In the wake of the tragic shootings in Fort Hood, millions of Americans scrambled to follow what was going on — and encountered misinformation and rumors at every corner, including TV, blogs, and Twitter. Could Twitter’s new list feature give news consumers better information when stories like this break?
After the “hey look, Twitter did a new thing!” factor wore off, there was a backlash against Twitter lists. Early on, Jeff Jarvis astutely pointed out that aside from adding a “listed” stat for accounts, the lists themselves weren’t being used all that much:
As Mediaite pointed out, they take a long time to make correctly, and even then the current infrastructure favors already-big players like corporations and celebrities. The laundry list of problems goes on: they’re easy to game with blogroll-like listing exchanges; there are so many redundant lists as to cancel out the value of any individual one.
The response to the tragic Forth Hood shootings highlights a potentially fruitful approach. Rather than creating broad, evergreen, mostly useless lists like “/blogs/,” a topical list like “/ft-hood/” can emerge in a time of need to filter out the drek that inevitable emerges in a sure-to-be-flooded hashtag like #forthood.
Writing on the same topic, the Columbia Journalism Review notes that many of the best and most authoritative lists covering the tragedy emerged from established media outlets riffing off of other established media outlets. “Journalism and curation—it’s becoming increasingly difficult to determine where the one ends and the other begins,” CJR writes. Lists “represent a new—or, more precisely, a newly facilitated—way for news organizations to collaborate … So The New York Times gets to provide its users real-time information from Waco’s NewsChannel 25—and NewsChannel 25, in turn, gets to have its reporting amplified to the readers of the paper of record. Win and win.”

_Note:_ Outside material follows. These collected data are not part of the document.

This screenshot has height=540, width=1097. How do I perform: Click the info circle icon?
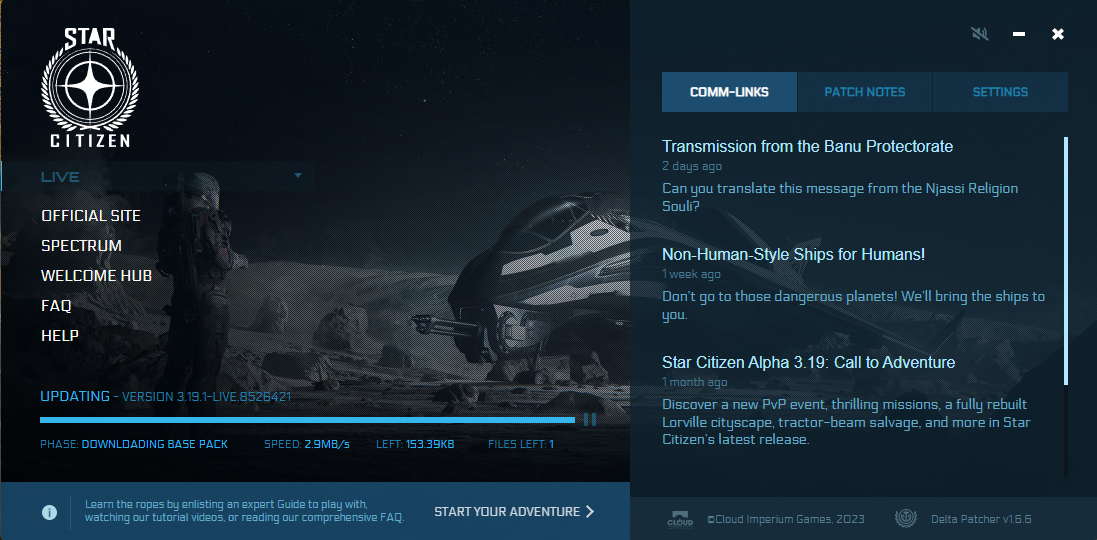tap(49, 512)
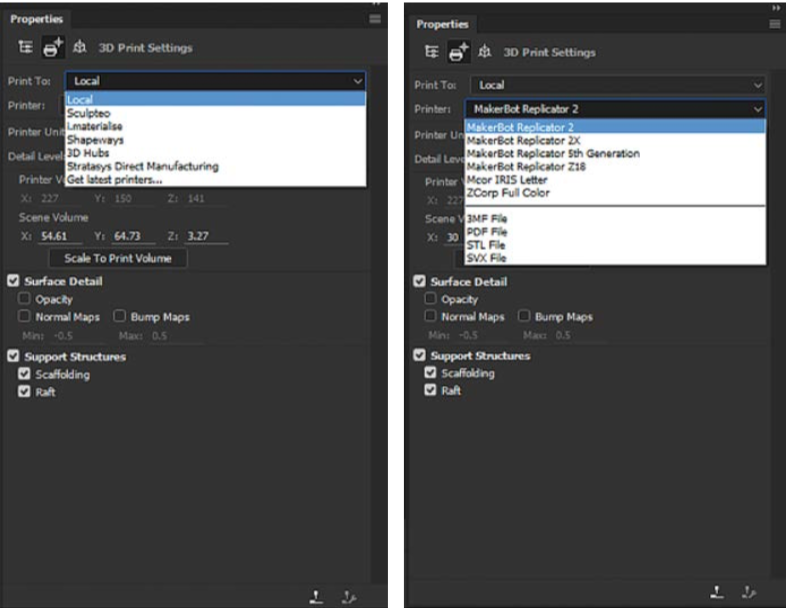Click Start Print icon at bottom of right panel
The width and height of the screenshot is (786, 608).
pos(717,591)
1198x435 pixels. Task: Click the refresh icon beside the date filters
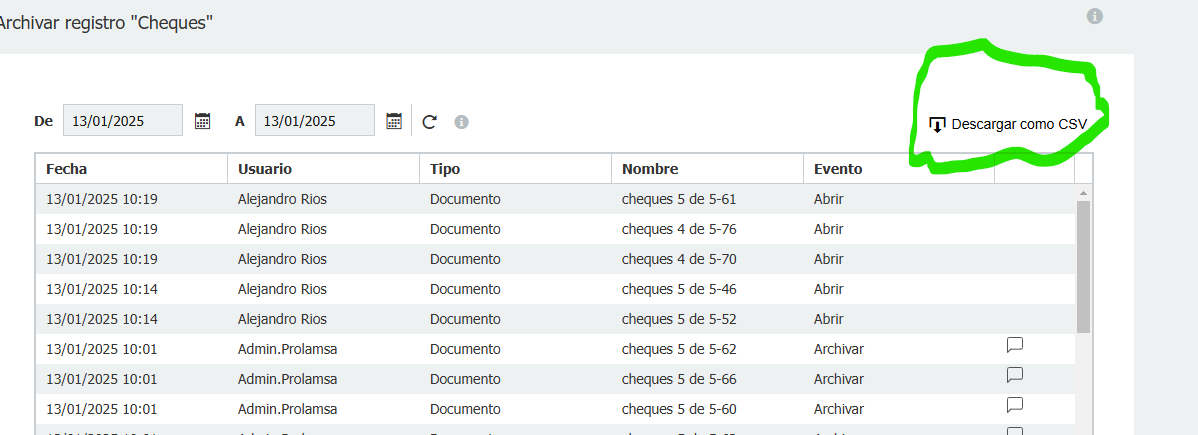click(x=430, y=122)
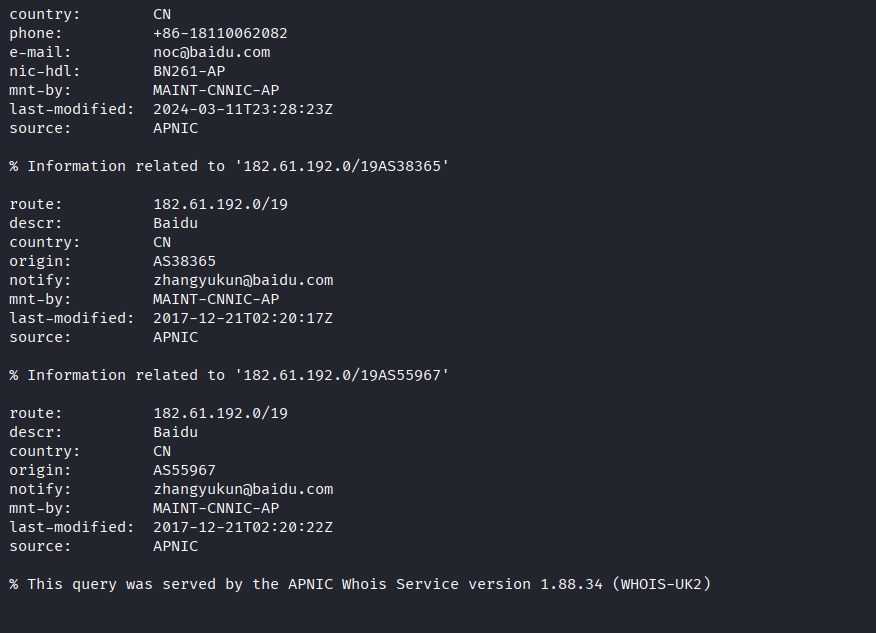Click the '182.61.192.0/19AS55967' information header line
The image size is (876, 633).
229,375
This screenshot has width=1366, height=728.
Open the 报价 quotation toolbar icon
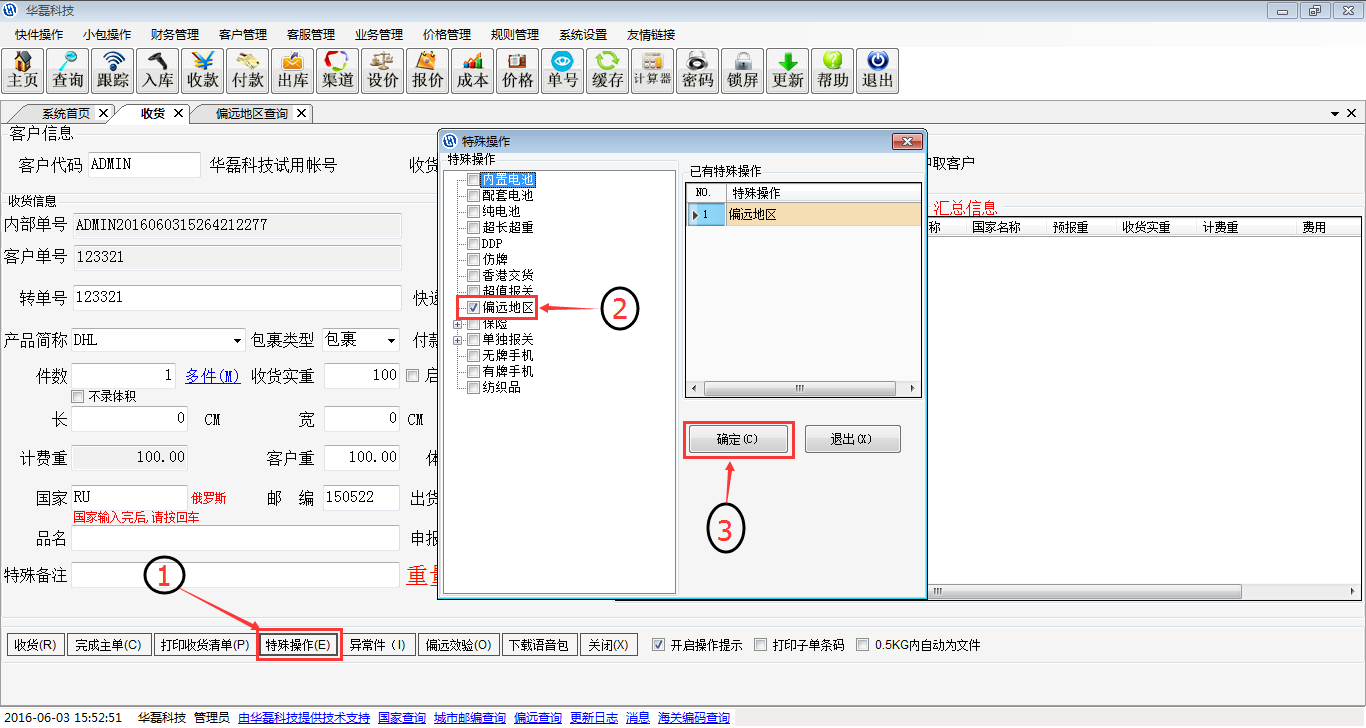point(428,71)
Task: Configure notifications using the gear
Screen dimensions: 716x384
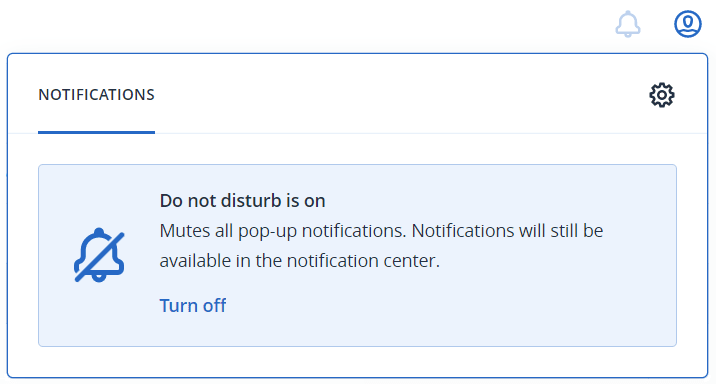Action: click(662, 95)
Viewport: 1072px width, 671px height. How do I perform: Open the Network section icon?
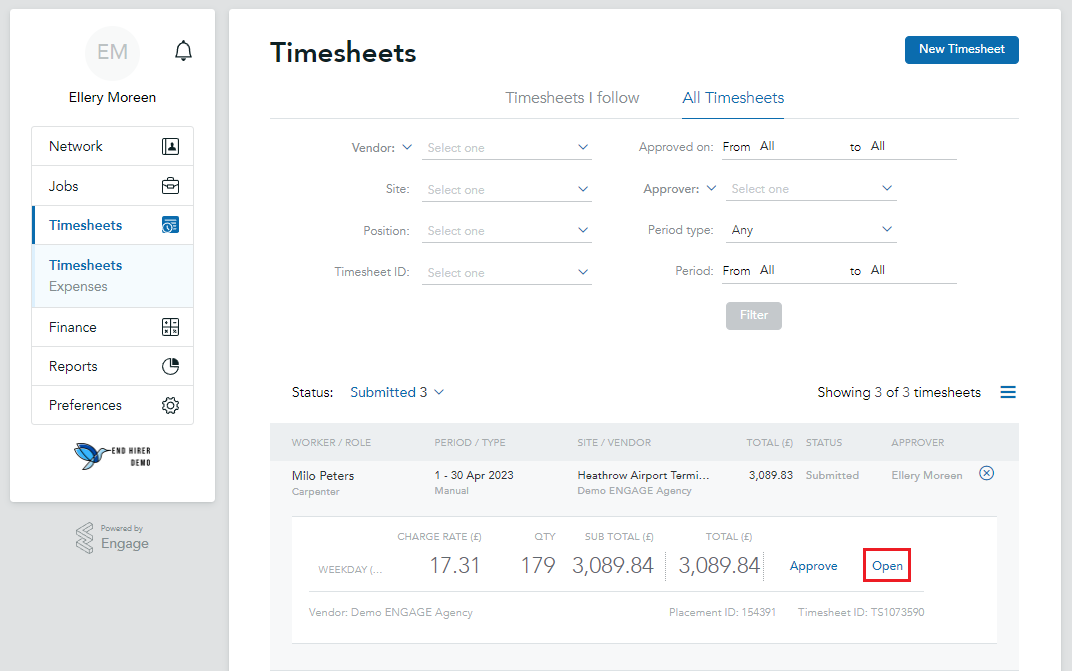[x=170, y=145]
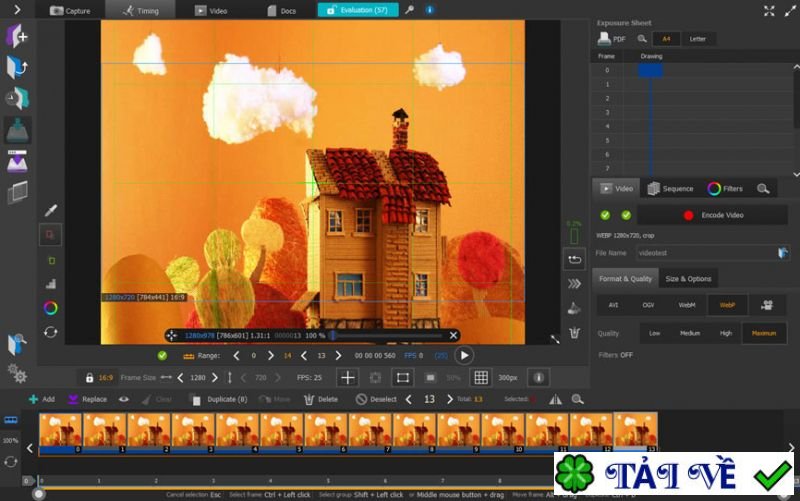Click the PDF printer icon
The width and height of the screenshot is (800, 501).
pyautogui.click(x=605, y=39)
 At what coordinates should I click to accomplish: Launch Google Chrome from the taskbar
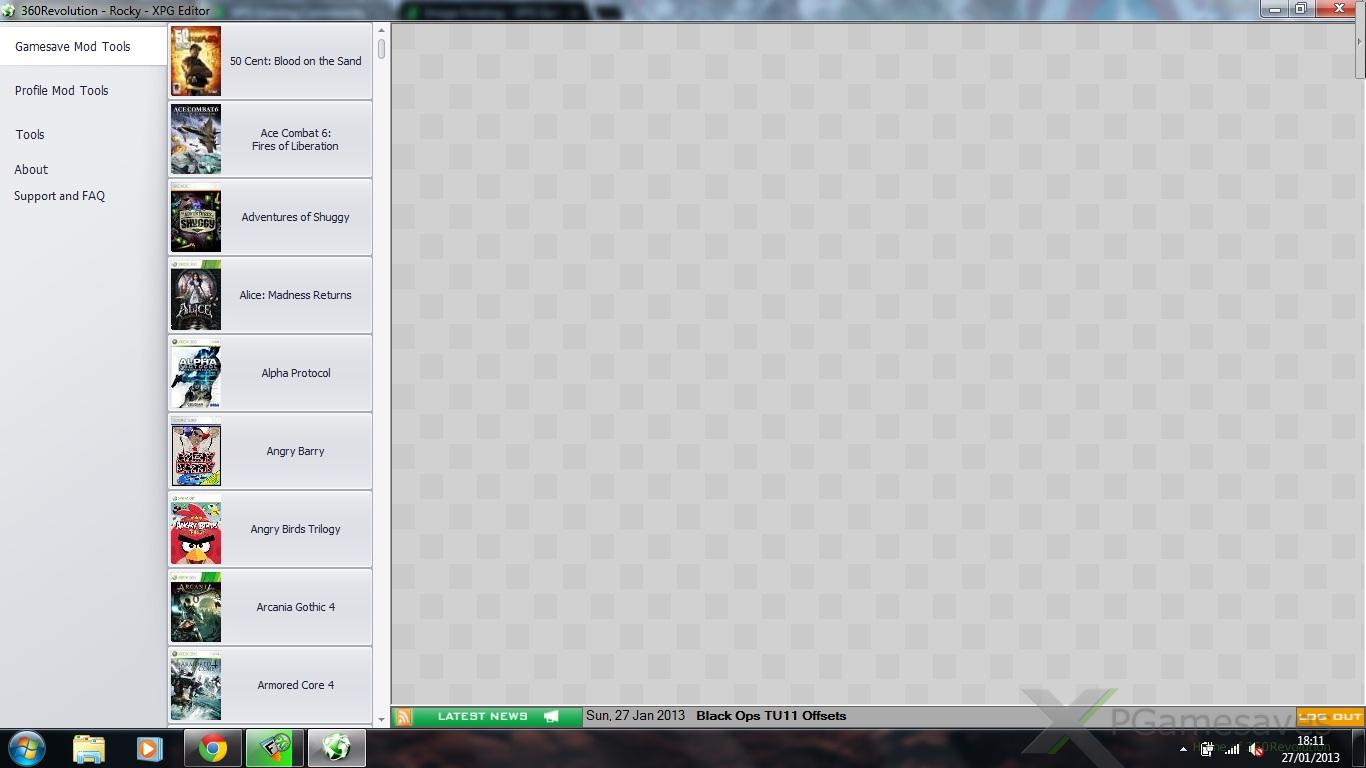click(212, 748)
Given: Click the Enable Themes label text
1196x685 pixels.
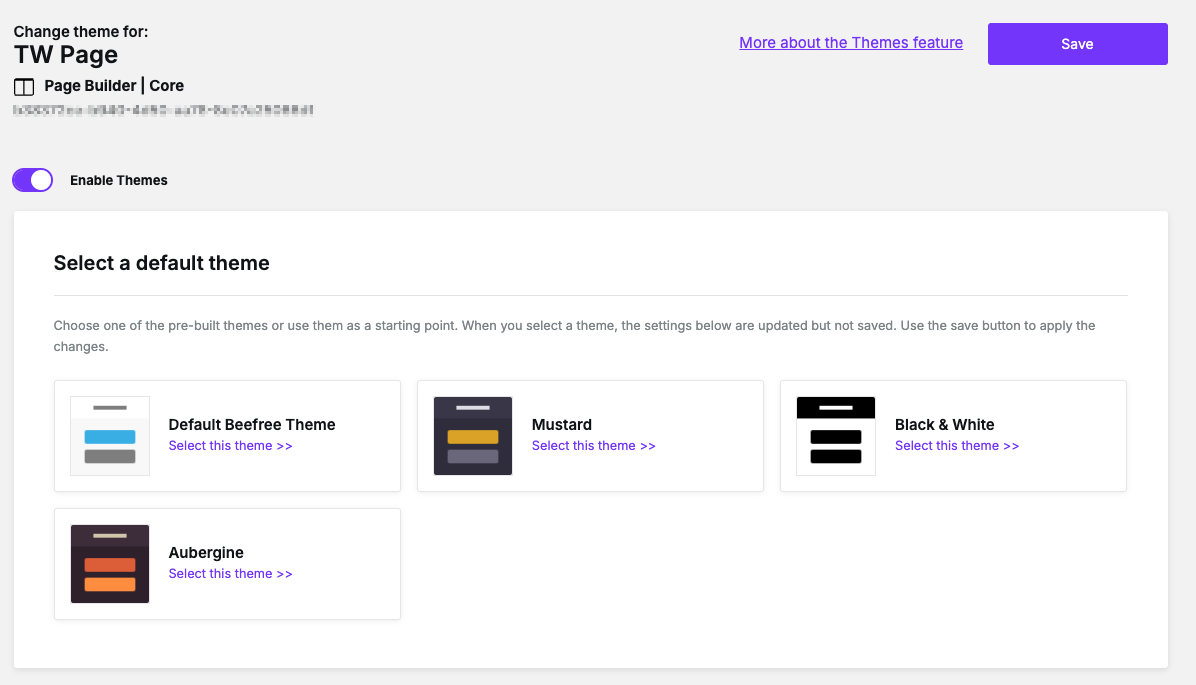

One problem: what if everyone is getting it wrong? Glenn Greenwald compellingly condemns big media outlets and Twitter alike for putting out tons of inaccurate details about the Fort Hood shooting (were there three gunmen? was the shooter a convert to Islam? did the shooter die? did combat fatigue have something to do with it?) and influencing early news consumers’ views of the situation as a result.
A feed of information can only be as good as its components, but upping the quality of those components can only be good news for its consumers and, by extension, for its curators.